● **Material for this task**:
----------------
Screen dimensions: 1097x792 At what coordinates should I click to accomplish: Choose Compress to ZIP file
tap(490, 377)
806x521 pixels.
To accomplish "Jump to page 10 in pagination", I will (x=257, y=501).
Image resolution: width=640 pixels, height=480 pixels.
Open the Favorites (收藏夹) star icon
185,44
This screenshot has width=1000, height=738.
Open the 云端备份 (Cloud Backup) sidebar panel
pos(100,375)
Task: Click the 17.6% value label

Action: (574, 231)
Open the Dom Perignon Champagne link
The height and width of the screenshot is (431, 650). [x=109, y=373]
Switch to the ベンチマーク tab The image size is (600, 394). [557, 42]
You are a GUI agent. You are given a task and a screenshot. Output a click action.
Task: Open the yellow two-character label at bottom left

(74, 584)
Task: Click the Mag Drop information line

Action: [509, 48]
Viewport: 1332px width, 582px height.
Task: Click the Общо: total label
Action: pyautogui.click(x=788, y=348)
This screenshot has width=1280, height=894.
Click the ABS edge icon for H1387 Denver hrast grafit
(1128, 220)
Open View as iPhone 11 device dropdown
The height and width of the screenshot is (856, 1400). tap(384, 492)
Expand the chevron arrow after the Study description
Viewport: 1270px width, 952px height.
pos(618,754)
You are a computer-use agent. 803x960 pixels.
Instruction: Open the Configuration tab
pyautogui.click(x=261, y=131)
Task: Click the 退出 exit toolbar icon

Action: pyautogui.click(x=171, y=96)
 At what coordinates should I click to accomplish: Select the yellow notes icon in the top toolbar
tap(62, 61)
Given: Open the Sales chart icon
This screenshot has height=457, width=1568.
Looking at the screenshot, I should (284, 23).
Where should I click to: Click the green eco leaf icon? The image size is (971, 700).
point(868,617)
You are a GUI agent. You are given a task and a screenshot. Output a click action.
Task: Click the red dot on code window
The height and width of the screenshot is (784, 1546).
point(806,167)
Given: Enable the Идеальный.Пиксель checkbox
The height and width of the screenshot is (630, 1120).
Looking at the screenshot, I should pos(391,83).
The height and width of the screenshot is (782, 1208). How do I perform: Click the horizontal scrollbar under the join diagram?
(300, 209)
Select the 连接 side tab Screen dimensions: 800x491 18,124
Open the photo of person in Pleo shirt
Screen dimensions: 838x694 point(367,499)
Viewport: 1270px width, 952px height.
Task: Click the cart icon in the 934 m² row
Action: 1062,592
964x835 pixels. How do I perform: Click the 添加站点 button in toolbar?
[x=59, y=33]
----------------
● **Work item**: One stretch of the lines above is wanted, from the line that contains "Open the Favorites (收藏夹) star icon" through the line that contains "Select the 连接". Output it exactly.

● **Task output**:
Open the Favorites (收藏夹) star icon
185,44
This screenshot has width=1000, height=738.
Open the 云端备份 (Cloud Backup) sidebar panel
pos(100,375)
Task: Click the 17.6% value label

Action: (574, 231)
Open the Dom Perignon Champagne link
The height and width of the screenshot is (431, 650). [x=109, y=373]
Switch to the ベンチマーク tab The image size is (600, 394). [557, 42]
You are a GUI agent. You are given a task and a screenshot. Output a click action.
Task: Open the yellow two-character label at bottom left

(74, 584)
Task: Click the Mag Drop information line

Action: [509, 48]
Viewport: 1332px width, 582px height.
Task: Click the Общо: total label
Action: pyautogui.click(x=788, y=348)
This screenshot has width=1280, height=894.
Click the ABS edge icon for H1387 Denver hrast grafit
(1128, 220)
Open View as iPhone 11 device dropdown
The height and width of the screenshot is (856, 1400). tap(384, 492)
Expand the chevron arrow after the Study description
Viewport: 1270px width, 952px height.
pos(618,754)
You are a computer-use agent. 803x960 pixels.
Instruction: Open the Configuration tab
pyautogui.click(x=261, y=131)
Task: Click the 退出 exit toolbar icon

Action: pyautogui.click(x=171, y=96)
 At what coordinates should I click to accomplish: Select the yellow notes icon in the top toolbar
tap(62, 61)
Given: Open the Sales chart icon
This screenshot has height=457, width=1568.
Looking at the screenshot, I should (284, 23).
Where should I click to: Click the green eco leaf icon? The image size is (971, 700).
point(868,617)
You are a GUI agent. You are given a task and a screenshot. Output a click action.
Task: Click the red dot on code window
The height and width of the screenshot is (784, 1546).
point(806,167)
Given: Enable the Идеальный.Пиксель checkbox
The height and width of the screenshot is (630, 1120).
Looking at the screenshot, I should pos(391,83).
The height and width of the screenshot is (782, 1208). How do I perform: Click the horizontal scrollbar under the join diagram?
(300, 209)
Select the 连接 side tab Screen dimensions: 800x491 18,124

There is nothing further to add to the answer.